- **EXTRAIT DE TEXTE**
------------------------------------------------

Djakarta (Indonésie), envoyée spéciale.Mina Kaci, L'Humanité

Et si le nouveau président misait sur les femmes pour sortir l’Indonésie, riche de 250 millions d’habitants, de la grande pauvreté? Élu en juillet et investi le 20 octobre dernier, Joko Widodo, dit Jokowi, semble parier sur elles. Ne vient-il pas de leur réserver huit places au sein du gouvernement? Huit sur trente-quatre, ce n’est certes pas la parité, mais avec les fauteuils stratégiques qu’elles occupent, le chef de l’État marque des points auprès des militantes féministes.

Ainsi, Susi Pudjiastuti, la ministre de la Mer et de la Pêche. Un poste clé dans ce pays composé de 17 508 îles. Le plus vaste archipel du monde. Une femme charismatique, Susi Pudjiastuti. Son franc-parler séduit la population. « J’ai arrêté le lycée et me suis mise à travailler à l’âge de dix-sept ans, raconte-t-elle, dans son bureau de ministre. Je vendais des dessus-de-lit, des vêtements. Et, en 1996, j’ai créé ma propre entreprise d’importation de poissons. »
 
Fille de commerçants, dont la mère avait fui à l’âge de douze ans un mariage forcé, l’autodidacte, cheveux libres de toute attache, évoque sans animosité la « controverse » qui a suivi sa nomination au gouvernement. Certains n’hésitent pas à relever son « manque d’instruction » ou son célibat, elle la maman de trois enfants. D’autres estiment qu’il ne « suffit pas de savoir vendre du poisson pour connaître les problèmes maritimes ». Toujours cette condescendance et ce sexisme dont sont victimes les femmes politiques, quel que soit leur pays.
 
Pendant de longues années, l’Indonésie a détourné son regard de la mer, se privant ainsi d’une richesse à portée de main. Le gouvernement envisage de mettre fin à ce gaspillage en construisant des autoroutes maritimes et des ponts.
Il entend aussi réglementer cette industrie afin de freiner la corruption qui sévit dans l’ensemble de la société, ravagée par cette gangrène institutionnalisée. « La mer est essentielle pour la population, souligne la ministre. Or nous avons beaucoup trop de problèmes avec la pêche illégale. Ce qui fait que les travailleurs vivent en dessous du seuil de pauvreté, on doit redresser tout cela. »

------------------------------------------------

- **PROBLÈME À RÉSOUDRE**
Poursuivez l'article consacré aux femmes ministres du nouveau gouvernement indonésien, à partir de sa dernière phrase. Les items qui suivent ne jouent aucun rôle dans ce travail.

- **DONNÉES ENREGISTRÉES**
------------------------------------------------

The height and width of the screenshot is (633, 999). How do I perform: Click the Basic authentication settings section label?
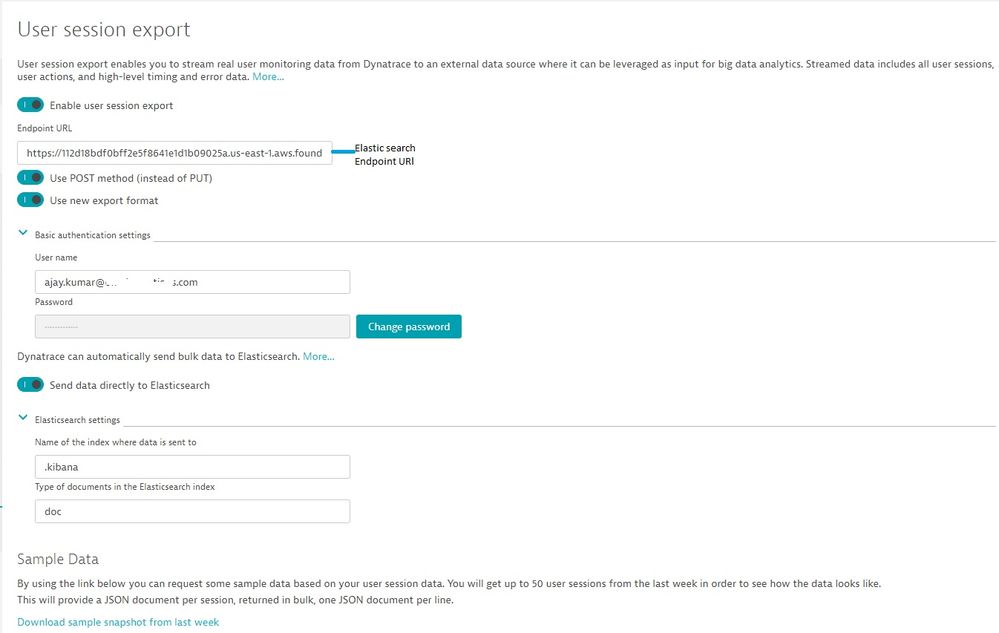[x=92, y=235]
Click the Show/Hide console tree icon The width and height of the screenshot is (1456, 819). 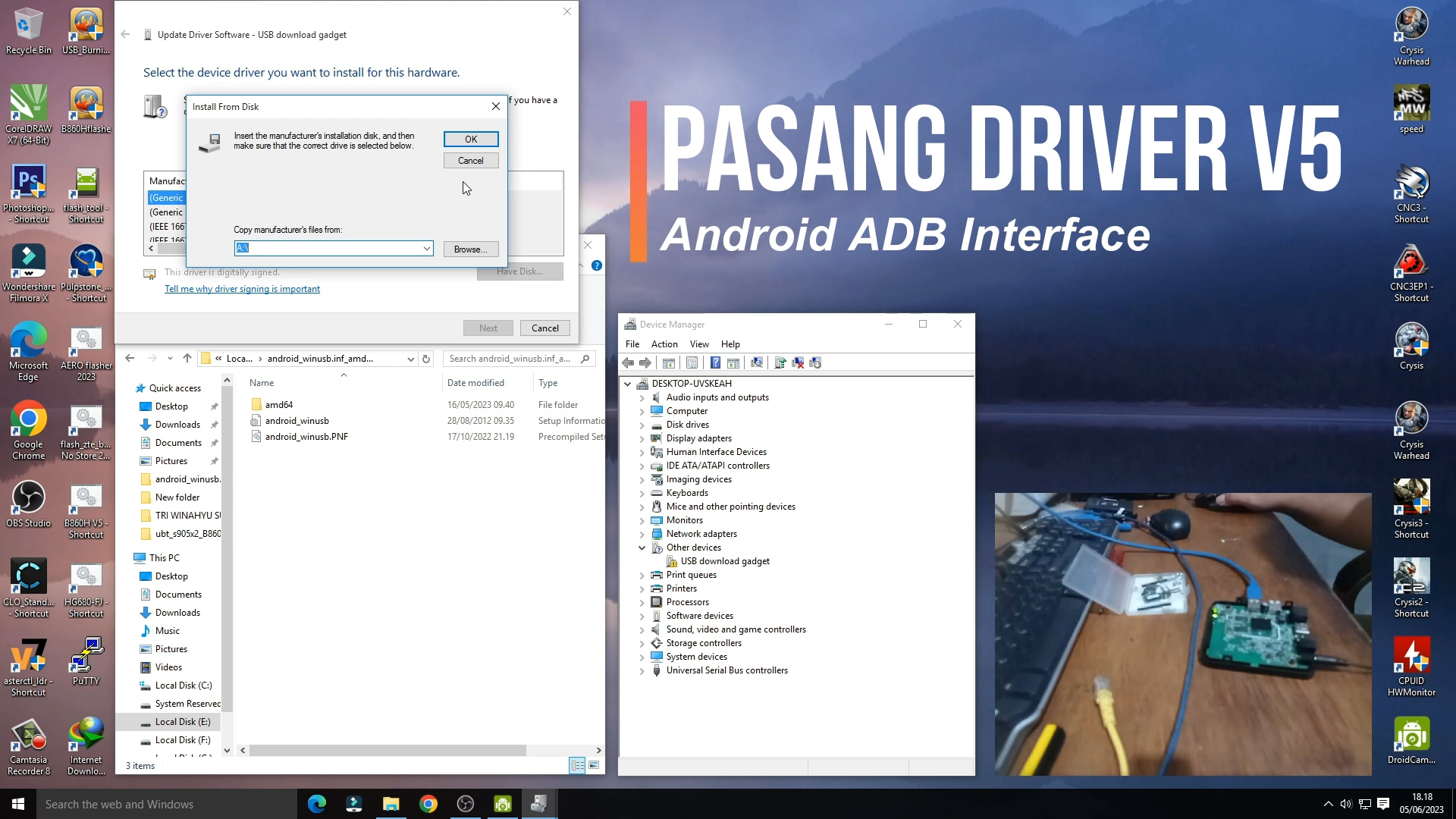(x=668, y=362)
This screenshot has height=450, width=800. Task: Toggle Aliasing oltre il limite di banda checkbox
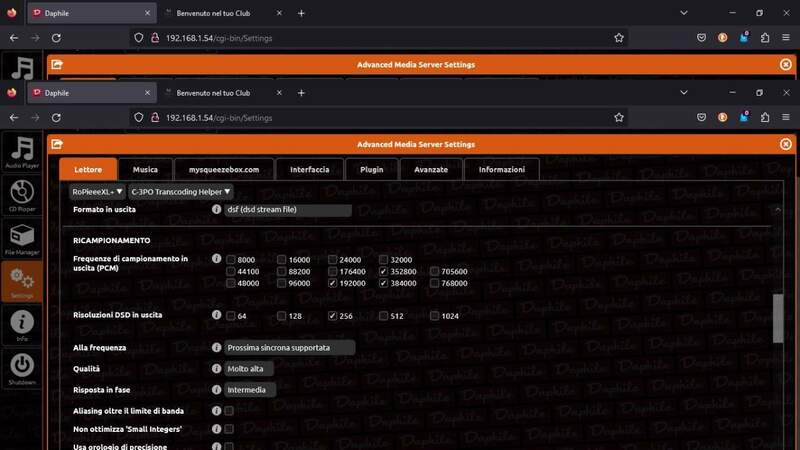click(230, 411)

------------------------------------------------

- **RÉPONSE À L'EXERCICE**
Cette loi sur la mer intéresse particulièrement les féministes. Lesquelles y trouvent un moyen d’améliorer les conditions de vie des ouvrières. Dans son bureau de sénatrice, la présidente du groupe Femmes au Parlement, Gusti Kanjeng Ratu Hemas, précise : « Elle protège les pêcheurs et le résultat de leur travail. Les femmes sont très concernées, elles sont majoritaires dans les usines de conditionnement et dans le commerce de la pêche. »
 
PRÈS DE LA MOITIÉ DES HABITANTS VIT AVEC MOINS DE 2 DOLLARS PAR JOUR
Environ 30 % des femmes sont salariées, souvent avec des « payes anormalement basses » par rapport aux hommes, souligne Yulia Supardmo, journaliste à KompasVT. Mais elles sont beaucoup plus nombreuses à travailler au noir.
 
À Djakarta, on les voit dans chaque coin et recoin des quartiers populaires vendre des fruits, des légumes, du poisson ou encore du tissu. Elles sont bien visibles dans cette ville à l’architecture chaotique, envahie par des véhicules qui peuvent rester coincés jusqu’à quatre heures dans les embouteillages quotidiens.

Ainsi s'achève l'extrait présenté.